Features of the FASTA Viewer
Viewing and Navigation
- Switch between Text View and Table View using the tabs at the top of the main panel.
- The statistics bar at the bottom of the window shows the total number of sequences, total base count, average sequence length, and overall GC content.
- Click any column header in Table View to sort sequences by that column.
- Double-click any row in Table View to open a Sequence Details dialog showing the full sequence, per-nucleotide counts, and GC/AT content.
Search and Filter
- Type in the Search field in the toolbar to filter sequences in real time. In Text View, matching entries are highlighted; in Table View, non-matching rows are hidden.
- Enable the Case sensitive checkbox for case-sensitive matching.

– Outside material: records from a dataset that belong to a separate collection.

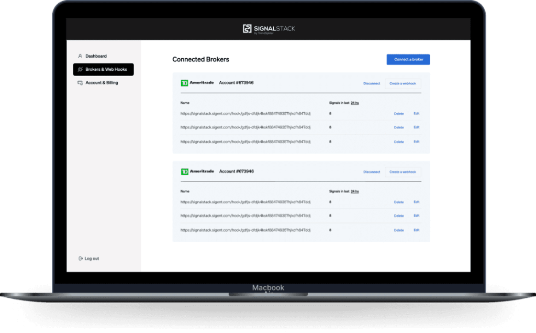Viewport: 536px width, 333px height.
Task: Click the Log out arrow icon
Action: 80,259
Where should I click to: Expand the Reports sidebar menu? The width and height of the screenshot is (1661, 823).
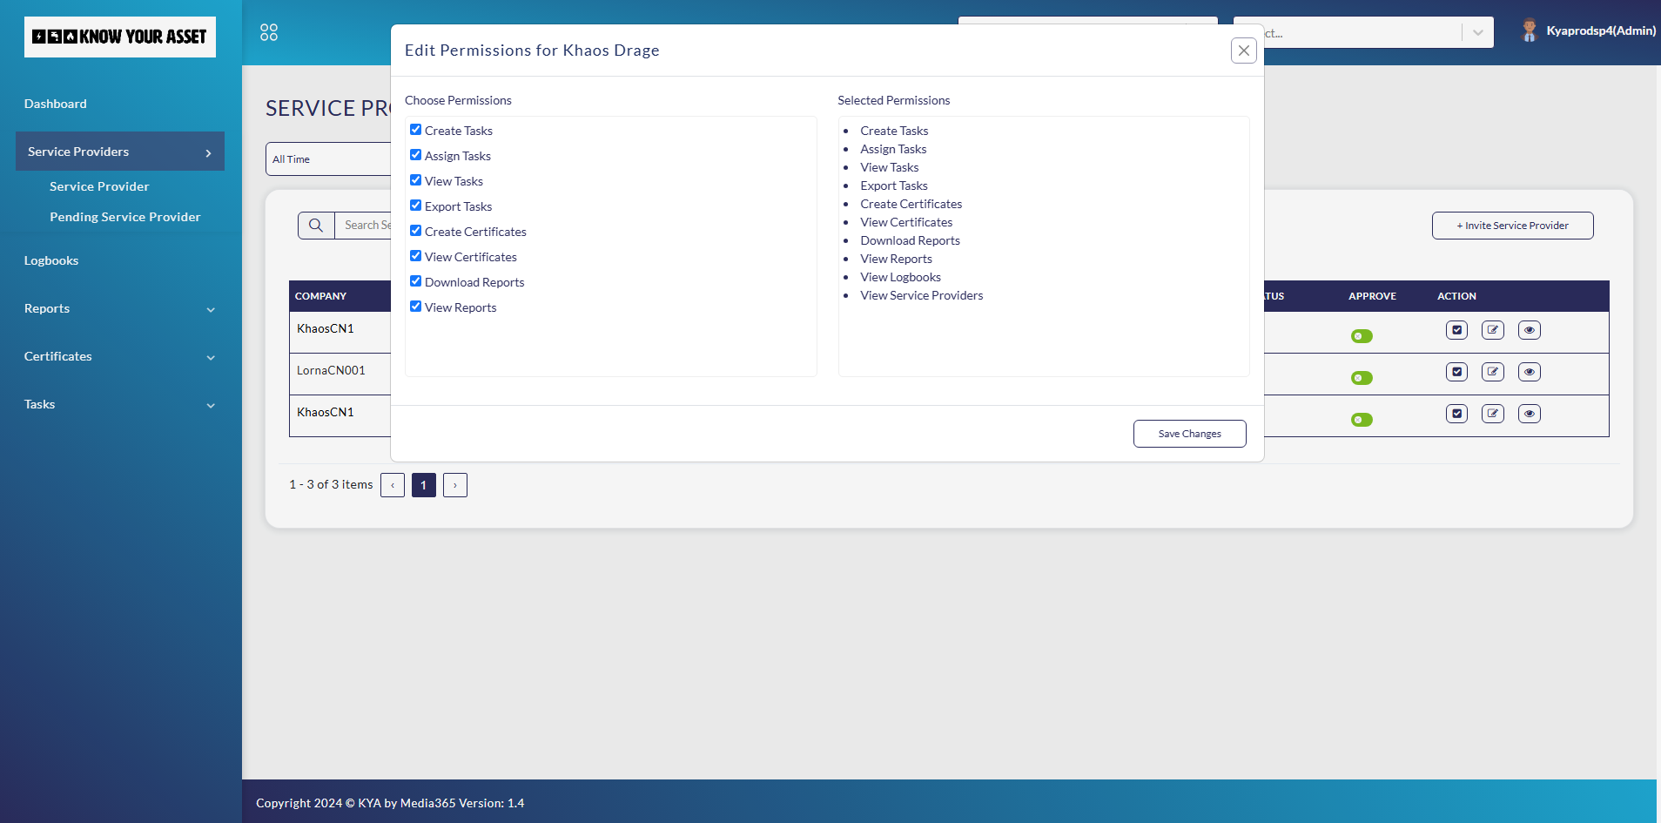[x=119, y=308]
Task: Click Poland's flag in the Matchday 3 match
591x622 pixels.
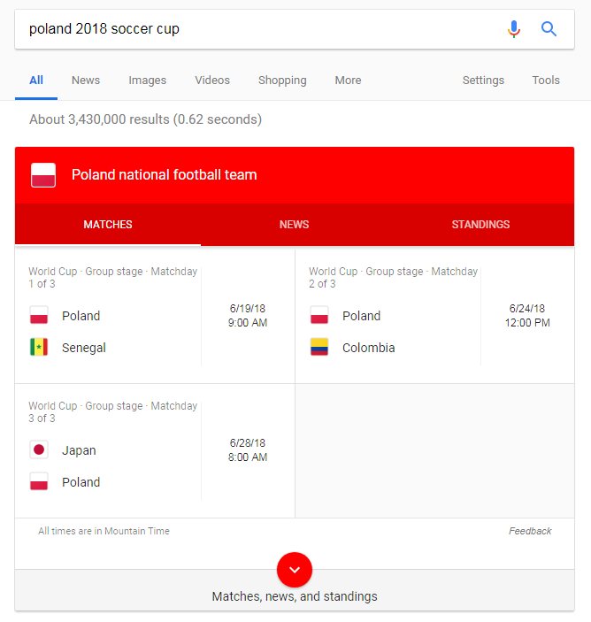Action: 39,481
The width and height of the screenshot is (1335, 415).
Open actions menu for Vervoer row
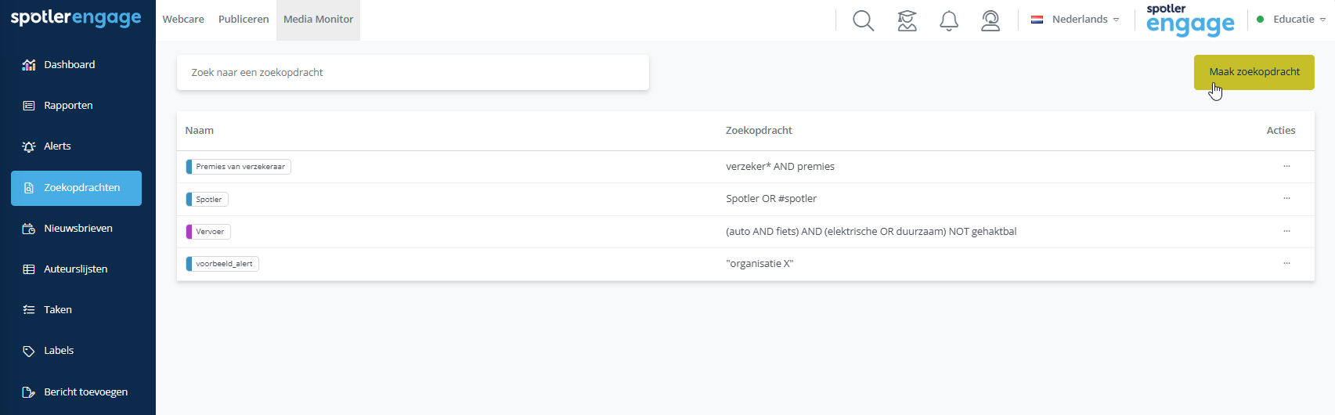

- Press ESC to clear the search field.
Export
- Use File → Export… to save all sequences to a new FASTA file.
- Use File → Export Selected… to save only the sequences selected in Table View.
- Use Edit → Copy Selected (or Ctrl+C) to copy selected sequences to the clipboard in FASTA format.
Analysis Tools
- Analysis → Show Detailed Statistics – opens a tabbed dialog with general statistics, nucleotide composition, and a length distribution table.
- Analysis → Nucleotide Composition – shows a table and colour bar chart of nucleotide frequencies across all sequences.
- Analysis → GC Content Analysis – shows per-sequence GC percentages and a histogram of GC content distribution.
- Analysis → Length Distribution – shows a bucketed table and histogram of sequence lengths.
Bioinformatics Tools
- Tools → Count Codons – counts all tri-nucleotide codons across the dataset (with optional degeneracy grouping) and writes results to a file.
- Tools → Count K-mers – counts all k-mers of a user-specified length and writes results to a file.
- Tools → Count Top-K K-mers – counts all k-mers and reports only the most frequent ones.
- Tools → Reverse Complement – computes the reverse complement of all sequences and allows copying or exporting the results.
- Tools → Translate to Protein – translates all sequences using the standard genetic code (reading frame +1) and allows copying or exporting the protein sequences.
- Tools → Filter by Length… – keeps only sequences within a user-specified length range and exports them.
- Tools → Find ORFs – searches all six reading frames for Open Reading Frames (ORFs) above a minimum length and displays results in a sortable table that can be exported.
Above is a description of version 1.0 of the FASTA Viewer included in SPMF. More features may be added in future versions.